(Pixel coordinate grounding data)
☆ ☆ ☆ ☆
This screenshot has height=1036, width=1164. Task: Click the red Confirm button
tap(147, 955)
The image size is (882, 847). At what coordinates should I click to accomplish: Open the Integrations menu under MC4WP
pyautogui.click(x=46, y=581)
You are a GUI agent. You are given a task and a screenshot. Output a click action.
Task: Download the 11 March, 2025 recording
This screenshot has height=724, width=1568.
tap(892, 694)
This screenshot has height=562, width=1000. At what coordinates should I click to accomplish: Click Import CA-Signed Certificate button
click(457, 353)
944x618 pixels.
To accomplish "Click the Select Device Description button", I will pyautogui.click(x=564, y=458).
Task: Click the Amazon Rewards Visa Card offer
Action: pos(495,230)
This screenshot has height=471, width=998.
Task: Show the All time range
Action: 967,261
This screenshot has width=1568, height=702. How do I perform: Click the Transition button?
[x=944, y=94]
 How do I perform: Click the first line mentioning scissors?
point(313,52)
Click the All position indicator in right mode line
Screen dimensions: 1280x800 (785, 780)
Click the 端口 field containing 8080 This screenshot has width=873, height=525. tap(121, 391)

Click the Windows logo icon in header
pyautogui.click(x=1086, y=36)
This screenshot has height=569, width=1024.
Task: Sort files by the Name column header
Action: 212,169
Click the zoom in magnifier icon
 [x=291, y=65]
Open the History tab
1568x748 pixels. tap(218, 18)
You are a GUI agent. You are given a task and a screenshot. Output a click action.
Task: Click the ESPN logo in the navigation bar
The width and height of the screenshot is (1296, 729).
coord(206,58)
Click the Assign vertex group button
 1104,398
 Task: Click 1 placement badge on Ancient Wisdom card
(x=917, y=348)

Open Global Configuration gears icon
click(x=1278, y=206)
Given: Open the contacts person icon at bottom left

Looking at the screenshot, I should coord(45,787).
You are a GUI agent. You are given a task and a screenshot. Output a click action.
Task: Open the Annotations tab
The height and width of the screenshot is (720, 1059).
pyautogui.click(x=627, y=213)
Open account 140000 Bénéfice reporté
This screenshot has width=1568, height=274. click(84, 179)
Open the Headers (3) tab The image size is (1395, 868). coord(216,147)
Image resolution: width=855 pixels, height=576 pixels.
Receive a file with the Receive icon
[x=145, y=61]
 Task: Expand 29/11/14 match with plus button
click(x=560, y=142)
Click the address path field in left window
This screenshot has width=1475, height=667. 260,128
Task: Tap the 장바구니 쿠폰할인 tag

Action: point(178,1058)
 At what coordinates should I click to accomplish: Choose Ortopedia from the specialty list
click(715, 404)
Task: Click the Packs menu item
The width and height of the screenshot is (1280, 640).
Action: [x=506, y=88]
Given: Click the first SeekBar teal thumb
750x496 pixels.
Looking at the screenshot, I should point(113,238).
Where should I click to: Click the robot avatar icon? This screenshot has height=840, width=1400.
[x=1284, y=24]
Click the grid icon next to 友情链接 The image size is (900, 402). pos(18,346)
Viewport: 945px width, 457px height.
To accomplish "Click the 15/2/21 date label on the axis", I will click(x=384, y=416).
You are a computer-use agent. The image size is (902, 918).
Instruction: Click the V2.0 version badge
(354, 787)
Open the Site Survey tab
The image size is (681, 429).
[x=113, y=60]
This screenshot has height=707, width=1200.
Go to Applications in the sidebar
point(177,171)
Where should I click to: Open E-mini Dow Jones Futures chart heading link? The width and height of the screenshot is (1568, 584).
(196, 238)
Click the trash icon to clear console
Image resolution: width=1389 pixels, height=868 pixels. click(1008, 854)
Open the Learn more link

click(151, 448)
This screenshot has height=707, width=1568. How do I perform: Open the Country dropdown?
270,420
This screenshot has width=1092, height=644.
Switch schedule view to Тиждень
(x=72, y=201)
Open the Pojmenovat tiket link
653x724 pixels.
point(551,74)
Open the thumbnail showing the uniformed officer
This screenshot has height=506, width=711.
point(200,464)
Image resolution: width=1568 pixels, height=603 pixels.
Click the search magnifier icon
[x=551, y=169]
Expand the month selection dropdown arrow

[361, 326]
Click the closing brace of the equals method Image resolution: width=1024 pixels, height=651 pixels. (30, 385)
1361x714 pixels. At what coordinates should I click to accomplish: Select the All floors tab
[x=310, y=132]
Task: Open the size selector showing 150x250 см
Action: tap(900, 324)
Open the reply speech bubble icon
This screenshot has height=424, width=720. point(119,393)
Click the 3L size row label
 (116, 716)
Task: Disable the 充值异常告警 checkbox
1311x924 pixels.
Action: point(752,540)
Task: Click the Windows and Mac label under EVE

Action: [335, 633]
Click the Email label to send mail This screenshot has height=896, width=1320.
☆ ☆ ☆ ☆
INSTRUCTIONS TO FOLLOW -> Print out the records exactly as they were entered.

RESULT OF THE TASK ->
This screenshot has height=1036, width=1164. Task: Click the red Confirm button
tap(147, 955)
The image size is (882, 847). At what coordinates should I click to accomplish: Open the Integrations menu under MC4WP
pyautogui.click(x=46, y=581)
You are a GUI agent. You are given a task and a screenshot. Output a click action.
Task: Download the 11 March, 2025 recording
This screenshot has height=724, width=1568.
tap(892, 694)
This screenshot has height=562, width=1000. At what coordinates should I click to accomplish: Click Import CA-Signed Certificate button
click(457, 353)
944x618 pixels.
To accomplish "Click the Select Device Description button", I will pyautogui.click(x=564, y=458).
Task: Click the Amazon Rewards Visa Card offer
Action: pos(495,230)
This screenshot has height=471, width=998.
Task: Show the All time range
Action: 967,261
This screenshot has width=1568, height=702. How do I perform: Click the Transition button?
[x=944, y=94]
 How do I perform: Click the first line mentioning scissors?
point(313,52)
Click the All position indicator in right mode line
Screen dimensions: 1280x800 (785, 780)
Click the 端口 field containing 8080 This screenshot has width=873, height=525. tap(121, 391)

Click the Windows logo icon in header
pyautogui.click(x=1086, y=36)
This screenshot has height=569, width=1024.
Task: Sort files by the Name column header
Action: 212,169
Click the zoom in magnifier icon
 [x=291, y=65]
Open the History tab
1568x748 pixels. tap(218, 18)
You are a GUI agent. You are given a task and a screenshot. Output a click action.
Task: Click the ESPN logo in the navigation bar
The width and height of the screenshot is (1296, 729).
coord(206,58)
Click the Assign vertex group button
 1104,398
 Task: Click 1 placement badge on Ancient Wisdom card
(x=917, y=348)

Open Global Configuration gears icon
click(x=1278, y=206)
Given: Open the contacts person icon at bottom left

Looking at the screenshot, I should coord(45,787).
You are a GUI agent. You are given a task and a screenshot. Output a click action.
Task: Open the Annotations tab
The height and width of the screenshot is (720, 1059).
pyautogui.click(x=627, y=213)
Open account 140000 Bénéfice reporté
This screenshot has width=1568, height=274. click(84, 179)
Open the Headers (3) tab The image size is (1395, 868). coord(216,147)
Image resolution: width=855 pixels, height=576 pixels.
Receive a file with the Receive icon
[x=145, y=61]
 Task: Expand 29/11/14 match with plus button
click(x=560, y=142)
Click the address path field in left window
This screenshot has width=1475, height=667. 260,128
Task: Tap the 장바구니 쿠폰할인 tag

Action: point(178,1058)
 At what coordinates should I click to accomplish: Choose Ortopedia from the specialty list
click(715, 404)
Task: Click the Packs menu item
The width and height of the screenshot is (1280, 640).
Action: [x=506, y=88]
Given: Click the first SeekBar teal thumb
750x496 pixels.
Looking at the screenshot, I should point(113,238).
Where should I click to: Click the robot avatar icon? This screenshot has height=840, width=1400.
[x=1284, y=24]
Click the grid icon next to 友情链接 The image size is (900, 402). pos(18,346)
Viewport: 945px width, 457px height.
To accomplish "Click the 15/2/21 date label on the axis", I will click(x=384, y=416).
You are a computer-use agent. The image size is (902, 918).
Instruction: Click the V2.0 version badge
(354, 787)
Open the Site Survey tab
The image size is (681, 429).
[x=113, y=60]
This screenshot has height=707, width=1200.
Go to Applications in the sidebar
point(177,171)
Where should I click to: Open E-mini Dow Jones Futures chart heading link? The width and height of the screenshot is (1568, 584).
(196, 238)
Click the trash icon to clear console
Image resolution: width=1389 pixels, height=868 pixels. click(1008, 854)
Open the Learn more link

click(151, 448)
This screenshot has height=707, width=1568. How do I perform: Open the Country dropdown?
270,420
This screenshot has width=1092, height=644.
Switch schedule view to Тиждень
(x=72, y=201)
Open the Pojmenovat tiket link
653x724 pixels.
point(551,74)
Open the thumbnail showing the uniformed officer
This screenshot has height=506, width=711.
point(200,464)
Image resolution: width=1568 pixels, height=603 pixels.
Click the search magnifier icon
[x=551, y=169]
Expand the month selection dropdown arrow

[361, 326]
Click the closing brace of the equals method Image resolution: width=1024 pixels, height=651 pixels. (30, 385)
1361x714 pixels. At what coordinates should I click to accomplish: Select the All floors tab
[x=310, y=132]
Task: Open the size selector showing 150x250 см
Action: tap(900, 324)
Open the reply speech bubble icon
This screenshot has height=424, width=720. point(119,393)
Click the 3L size row label
 (116, 716)
Task: Disable the 充值异常告警 checkbox
1311x924 pixels.
Action: point(752,540)
Task: Click the Windows and Mac label under EVE

Action: [335, 633]
Click the Email label to send mail This screenshot has height=896, width=1320.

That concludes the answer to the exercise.